Reproduce the lines of the listing exactly, beginning at the top, until the line with "Given: Navigate to page 4 of the list" has been reproduced too.

• • • •

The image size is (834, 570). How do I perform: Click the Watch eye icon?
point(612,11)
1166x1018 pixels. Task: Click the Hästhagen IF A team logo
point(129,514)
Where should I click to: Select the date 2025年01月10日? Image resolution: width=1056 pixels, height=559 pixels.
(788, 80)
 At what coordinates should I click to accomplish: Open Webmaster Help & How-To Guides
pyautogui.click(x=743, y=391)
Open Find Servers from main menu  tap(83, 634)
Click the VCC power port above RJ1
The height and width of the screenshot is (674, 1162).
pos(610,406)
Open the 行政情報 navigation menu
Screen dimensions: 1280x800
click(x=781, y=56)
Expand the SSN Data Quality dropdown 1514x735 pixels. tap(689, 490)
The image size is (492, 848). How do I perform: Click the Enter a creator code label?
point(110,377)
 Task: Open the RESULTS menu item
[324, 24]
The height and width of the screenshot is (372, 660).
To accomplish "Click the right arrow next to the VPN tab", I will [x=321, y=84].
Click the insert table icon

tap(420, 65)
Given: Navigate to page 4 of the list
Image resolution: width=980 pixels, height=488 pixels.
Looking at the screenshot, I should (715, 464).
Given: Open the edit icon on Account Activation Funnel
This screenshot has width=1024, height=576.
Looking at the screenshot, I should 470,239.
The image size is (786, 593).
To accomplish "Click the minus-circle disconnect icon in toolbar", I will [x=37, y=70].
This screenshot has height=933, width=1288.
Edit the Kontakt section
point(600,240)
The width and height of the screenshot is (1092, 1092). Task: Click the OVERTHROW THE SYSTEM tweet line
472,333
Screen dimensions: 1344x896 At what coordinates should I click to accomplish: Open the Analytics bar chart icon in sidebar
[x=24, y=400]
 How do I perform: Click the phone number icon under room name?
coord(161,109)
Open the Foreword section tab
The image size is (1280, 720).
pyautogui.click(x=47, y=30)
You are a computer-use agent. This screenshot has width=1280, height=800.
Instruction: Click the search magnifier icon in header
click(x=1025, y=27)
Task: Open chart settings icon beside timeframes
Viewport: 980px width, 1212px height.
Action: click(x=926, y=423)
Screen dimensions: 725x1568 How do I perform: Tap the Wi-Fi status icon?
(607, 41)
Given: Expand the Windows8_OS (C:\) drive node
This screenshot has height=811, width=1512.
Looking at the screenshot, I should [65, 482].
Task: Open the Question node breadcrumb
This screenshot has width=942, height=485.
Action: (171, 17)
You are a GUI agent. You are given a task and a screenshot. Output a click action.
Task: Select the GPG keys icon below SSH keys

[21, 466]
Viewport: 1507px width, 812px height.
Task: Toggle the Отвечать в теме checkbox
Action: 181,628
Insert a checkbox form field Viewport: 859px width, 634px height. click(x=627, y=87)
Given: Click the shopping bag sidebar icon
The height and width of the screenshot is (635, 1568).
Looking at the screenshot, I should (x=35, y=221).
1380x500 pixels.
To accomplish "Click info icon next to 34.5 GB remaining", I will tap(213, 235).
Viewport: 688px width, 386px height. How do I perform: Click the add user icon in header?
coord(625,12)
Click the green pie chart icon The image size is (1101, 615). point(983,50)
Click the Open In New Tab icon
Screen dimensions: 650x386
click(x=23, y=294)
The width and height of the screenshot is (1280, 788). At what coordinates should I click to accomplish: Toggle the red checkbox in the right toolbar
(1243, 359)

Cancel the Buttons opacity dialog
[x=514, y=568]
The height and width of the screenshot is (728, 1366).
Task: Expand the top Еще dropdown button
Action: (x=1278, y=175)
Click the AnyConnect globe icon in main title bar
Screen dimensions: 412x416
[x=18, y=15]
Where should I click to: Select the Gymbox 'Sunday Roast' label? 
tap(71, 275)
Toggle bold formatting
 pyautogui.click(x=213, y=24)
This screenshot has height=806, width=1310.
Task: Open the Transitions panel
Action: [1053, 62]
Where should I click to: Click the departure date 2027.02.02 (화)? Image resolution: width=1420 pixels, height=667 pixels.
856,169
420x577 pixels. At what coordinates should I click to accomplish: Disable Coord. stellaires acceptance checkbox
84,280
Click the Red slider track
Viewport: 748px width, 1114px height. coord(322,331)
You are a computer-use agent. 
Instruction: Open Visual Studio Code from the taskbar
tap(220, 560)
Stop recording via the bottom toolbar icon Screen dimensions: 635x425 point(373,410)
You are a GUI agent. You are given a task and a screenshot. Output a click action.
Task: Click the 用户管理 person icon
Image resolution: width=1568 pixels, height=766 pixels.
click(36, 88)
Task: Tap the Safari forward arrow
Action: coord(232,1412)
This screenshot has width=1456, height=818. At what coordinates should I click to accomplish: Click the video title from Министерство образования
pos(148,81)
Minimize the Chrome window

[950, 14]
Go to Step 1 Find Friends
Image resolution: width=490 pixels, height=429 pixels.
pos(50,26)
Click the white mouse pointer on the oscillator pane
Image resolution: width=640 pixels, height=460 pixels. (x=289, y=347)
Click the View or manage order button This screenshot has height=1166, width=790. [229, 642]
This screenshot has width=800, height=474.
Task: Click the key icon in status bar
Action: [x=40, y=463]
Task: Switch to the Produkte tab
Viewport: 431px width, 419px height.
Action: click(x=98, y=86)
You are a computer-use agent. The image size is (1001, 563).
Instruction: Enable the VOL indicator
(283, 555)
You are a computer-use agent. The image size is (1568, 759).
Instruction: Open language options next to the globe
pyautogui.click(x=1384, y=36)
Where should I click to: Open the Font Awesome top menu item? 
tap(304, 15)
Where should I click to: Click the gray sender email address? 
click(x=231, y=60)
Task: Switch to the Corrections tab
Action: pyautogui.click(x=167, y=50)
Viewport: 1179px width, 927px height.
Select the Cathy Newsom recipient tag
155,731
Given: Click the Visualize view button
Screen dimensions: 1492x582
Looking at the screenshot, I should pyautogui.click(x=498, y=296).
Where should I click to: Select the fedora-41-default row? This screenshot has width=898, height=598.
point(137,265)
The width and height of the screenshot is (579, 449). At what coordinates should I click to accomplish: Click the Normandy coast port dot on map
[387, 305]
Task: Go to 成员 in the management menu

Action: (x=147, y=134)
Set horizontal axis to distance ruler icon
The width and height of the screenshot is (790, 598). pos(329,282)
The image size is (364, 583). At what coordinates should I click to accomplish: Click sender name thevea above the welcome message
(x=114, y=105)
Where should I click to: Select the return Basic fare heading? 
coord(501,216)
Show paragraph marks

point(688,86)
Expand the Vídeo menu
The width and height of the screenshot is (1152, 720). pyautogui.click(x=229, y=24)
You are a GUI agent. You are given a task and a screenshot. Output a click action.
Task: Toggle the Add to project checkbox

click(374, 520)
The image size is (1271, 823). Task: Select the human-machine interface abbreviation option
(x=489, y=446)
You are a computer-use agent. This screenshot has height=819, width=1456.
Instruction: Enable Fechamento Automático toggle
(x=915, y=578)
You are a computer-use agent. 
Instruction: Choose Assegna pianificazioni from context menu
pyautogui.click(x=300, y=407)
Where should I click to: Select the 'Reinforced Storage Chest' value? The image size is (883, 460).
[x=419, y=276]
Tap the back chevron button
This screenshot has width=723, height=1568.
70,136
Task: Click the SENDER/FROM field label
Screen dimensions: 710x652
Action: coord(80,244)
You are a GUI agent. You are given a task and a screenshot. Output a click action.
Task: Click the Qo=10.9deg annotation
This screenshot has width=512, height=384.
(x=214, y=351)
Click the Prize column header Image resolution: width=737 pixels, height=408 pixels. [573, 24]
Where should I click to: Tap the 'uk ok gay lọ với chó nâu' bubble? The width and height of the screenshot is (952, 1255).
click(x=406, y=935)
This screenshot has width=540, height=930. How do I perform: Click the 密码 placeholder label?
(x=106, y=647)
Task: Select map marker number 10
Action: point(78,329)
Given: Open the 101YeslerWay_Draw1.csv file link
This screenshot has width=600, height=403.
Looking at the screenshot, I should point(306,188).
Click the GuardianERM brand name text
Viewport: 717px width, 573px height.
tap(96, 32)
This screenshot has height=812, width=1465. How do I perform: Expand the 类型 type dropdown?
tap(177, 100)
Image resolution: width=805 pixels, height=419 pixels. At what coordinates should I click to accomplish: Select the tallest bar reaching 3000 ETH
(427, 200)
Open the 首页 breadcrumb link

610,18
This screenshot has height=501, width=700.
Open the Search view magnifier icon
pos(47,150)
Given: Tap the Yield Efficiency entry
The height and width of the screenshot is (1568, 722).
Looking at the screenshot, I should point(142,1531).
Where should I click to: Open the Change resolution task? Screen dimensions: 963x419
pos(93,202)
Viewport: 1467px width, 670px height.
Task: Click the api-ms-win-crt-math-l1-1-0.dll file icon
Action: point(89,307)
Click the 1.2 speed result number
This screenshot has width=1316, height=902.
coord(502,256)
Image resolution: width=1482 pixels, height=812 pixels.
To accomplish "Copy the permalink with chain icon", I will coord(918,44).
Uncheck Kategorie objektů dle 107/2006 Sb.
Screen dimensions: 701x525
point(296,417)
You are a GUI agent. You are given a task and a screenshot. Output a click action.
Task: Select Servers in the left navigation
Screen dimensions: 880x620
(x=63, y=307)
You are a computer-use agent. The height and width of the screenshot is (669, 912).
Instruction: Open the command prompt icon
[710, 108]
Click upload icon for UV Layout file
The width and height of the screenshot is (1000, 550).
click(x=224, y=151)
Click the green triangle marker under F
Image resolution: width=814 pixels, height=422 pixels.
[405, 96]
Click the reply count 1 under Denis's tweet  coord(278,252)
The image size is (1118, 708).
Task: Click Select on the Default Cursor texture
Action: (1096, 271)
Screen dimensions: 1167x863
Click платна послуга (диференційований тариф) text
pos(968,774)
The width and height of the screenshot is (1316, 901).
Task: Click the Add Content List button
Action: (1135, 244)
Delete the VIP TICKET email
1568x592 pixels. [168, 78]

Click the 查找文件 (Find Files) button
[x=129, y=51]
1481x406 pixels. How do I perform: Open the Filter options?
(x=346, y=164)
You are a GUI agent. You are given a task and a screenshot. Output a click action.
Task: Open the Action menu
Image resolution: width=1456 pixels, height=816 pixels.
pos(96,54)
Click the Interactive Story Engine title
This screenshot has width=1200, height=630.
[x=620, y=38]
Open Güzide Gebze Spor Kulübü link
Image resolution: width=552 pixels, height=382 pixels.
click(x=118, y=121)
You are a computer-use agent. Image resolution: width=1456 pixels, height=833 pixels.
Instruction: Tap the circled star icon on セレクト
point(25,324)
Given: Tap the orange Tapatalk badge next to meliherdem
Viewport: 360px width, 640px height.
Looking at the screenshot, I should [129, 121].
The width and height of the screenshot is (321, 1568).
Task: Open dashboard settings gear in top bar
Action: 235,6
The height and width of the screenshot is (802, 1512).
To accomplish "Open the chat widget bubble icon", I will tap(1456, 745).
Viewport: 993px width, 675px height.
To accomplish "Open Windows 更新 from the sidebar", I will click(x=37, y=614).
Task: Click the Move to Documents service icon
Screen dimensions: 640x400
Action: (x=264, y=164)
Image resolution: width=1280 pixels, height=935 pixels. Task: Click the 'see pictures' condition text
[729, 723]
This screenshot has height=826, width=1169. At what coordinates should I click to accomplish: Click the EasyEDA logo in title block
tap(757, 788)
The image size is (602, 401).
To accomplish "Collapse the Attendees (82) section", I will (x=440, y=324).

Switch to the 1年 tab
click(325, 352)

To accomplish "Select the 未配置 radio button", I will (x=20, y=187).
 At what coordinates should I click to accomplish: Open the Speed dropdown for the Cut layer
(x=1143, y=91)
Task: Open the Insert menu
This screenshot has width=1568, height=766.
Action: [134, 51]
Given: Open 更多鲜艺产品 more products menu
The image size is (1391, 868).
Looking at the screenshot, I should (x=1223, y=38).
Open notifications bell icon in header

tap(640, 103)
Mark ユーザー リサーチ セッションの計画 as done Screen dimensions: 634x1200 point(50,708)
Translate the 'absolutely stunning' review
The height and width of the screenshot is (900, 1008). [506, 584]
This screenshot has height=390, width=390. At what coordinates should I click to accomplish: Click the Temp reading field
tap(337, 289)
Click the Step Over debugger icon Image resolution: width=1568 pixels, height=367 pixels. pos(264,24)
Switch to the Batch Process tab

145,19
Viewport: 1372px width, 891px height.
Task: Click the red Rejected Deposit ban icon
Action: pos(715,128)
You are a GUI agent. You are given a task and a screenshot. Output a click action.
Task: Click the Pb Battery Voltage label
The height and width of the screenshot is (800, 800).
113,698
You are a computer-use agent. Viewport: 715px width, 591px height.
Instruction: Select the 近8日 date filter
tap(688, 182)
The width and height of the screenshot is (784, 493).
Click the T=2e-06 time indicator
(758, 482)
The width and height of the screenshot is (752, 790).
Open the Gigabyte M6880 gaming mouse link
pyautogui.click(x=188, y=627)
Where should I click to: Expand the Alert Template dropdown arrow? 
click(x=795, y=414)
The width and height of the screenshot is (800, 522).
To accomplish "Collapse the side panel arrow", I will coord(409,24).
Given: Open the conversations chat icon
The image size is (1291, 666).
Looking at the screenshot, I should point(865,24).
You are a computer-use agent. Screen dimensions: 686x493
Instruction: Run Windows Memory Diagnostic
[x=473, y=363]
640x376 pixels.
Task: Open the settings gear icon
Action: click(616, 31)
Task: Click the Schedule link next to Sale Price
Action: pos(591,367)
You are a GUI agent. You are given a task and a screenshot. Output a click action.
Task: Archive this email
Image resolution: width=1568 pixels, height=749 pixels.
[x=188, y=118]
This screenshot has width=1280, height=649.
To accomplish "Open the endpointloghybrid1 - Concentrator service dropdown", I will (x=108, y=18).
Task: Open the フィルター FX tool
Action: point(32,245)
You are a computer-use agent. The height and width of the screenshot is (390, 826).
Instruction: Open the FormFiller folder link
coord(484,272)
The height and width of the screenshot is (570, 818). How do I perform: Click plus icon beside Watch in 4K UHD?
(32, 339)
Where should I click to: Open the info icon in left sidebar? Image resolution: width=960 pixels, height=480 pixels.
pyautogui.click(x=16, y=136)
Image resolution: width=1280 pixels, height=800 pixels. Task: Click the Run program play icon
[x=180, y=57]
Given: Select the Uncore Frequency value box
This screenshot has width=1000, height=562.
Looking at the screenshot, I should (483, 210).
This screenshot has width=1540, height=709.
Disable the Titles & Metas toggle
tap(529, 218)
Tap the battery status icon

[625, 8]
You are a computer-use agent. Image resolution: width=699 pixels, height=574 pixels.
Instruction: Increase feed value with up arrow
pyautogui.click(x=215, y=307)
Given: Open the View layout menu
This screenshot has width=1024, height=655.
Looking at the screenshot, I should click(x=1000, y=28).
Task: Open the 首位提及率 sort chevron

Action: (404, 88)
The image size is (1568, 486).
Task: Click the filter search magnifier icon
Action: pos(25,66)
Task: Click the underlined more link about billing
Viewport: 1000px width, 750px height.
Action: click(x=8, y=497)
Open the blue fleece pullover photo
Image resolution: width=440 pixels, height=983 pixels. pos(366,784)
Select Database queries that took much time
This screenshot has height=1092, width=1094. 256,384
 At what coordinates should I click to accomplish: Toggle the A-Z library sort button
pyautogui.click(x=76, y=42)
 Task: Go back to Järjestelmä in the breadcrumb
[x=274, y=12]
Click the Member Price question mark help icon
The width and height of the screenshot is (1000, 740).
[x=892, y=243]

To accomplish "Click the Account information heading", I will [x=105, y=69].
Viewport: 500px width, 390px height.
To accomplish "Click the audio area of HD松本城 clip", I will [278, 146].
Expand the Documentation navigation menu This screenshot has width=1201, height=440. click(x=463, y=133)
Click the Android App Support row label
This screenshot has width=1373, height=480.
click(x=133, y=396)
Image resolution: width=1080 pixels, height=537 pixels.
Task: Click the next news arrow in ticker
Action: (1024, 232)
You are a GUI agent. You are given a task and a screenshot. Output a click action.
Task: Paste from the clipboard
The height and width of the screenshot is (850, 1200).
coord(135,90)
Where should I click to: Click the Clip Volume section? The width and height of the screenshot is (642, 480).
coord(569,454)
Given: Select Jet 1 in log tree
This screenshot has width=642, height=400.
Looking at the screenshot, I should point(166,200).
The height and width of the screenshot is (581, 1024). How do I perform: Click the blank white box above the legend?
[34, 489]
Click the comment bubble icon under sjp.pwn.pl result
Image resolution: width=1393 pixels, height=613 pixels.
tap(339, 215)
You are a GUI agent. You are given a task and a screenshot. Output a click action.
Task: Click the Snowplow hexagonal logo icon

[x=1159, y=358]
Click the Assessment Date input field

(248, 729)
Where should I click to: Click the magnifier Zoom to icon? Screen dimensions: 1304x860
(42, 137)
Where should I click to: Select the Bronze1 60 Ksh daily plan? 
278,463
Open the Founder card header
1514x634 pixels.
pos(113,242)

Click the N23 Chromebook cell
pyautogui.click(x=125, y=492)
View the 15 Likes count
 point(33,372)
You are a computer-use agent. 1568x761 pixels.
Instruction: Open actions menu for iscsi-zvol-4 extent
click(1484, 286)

• • • •

> **Problem solution**:
The image size is (834, 570). How do I perform: Click the Watch eye icon?
point(612,11)
1166x1018 pixels. Task: Click the Hästhagen IF A team logo
point(129,514)
Where should I click to: Select the date 2025年01月10日? Image resolution: width=1056 pixels, height=559 pixels.
(788, 80)
 At what coordinates should I click to accomplish: Open Webmaster Help & How-To Guides
pyautogui.click(x=743, y=391)
Open Find Servers from main menu  tap(83, 634)
Click the VCC power port above RJ1
The height and width of the screenshot is (674, 1162).
pos(610,406)
Open the 行政情報 navigation menu
Screen dimensions: 1280x800
click(x=781, y=56)
Expand the SSN Data Quality dropdown 1514x735 pixels. tap(689, 490)
The image size is (492, 848). How do I perform: Click the Enter a creator code label?
point(110,377)
 Task: Open the RESULTS menu item
[324, 24]
The height and width of the screenshot is (372, 660).
To accomplish "Click the right arrow next to the VPN tab", I will [x=321, y=84].
Click the insert table icon

tap(420, 65)
Given: Navigate to page 4 of the list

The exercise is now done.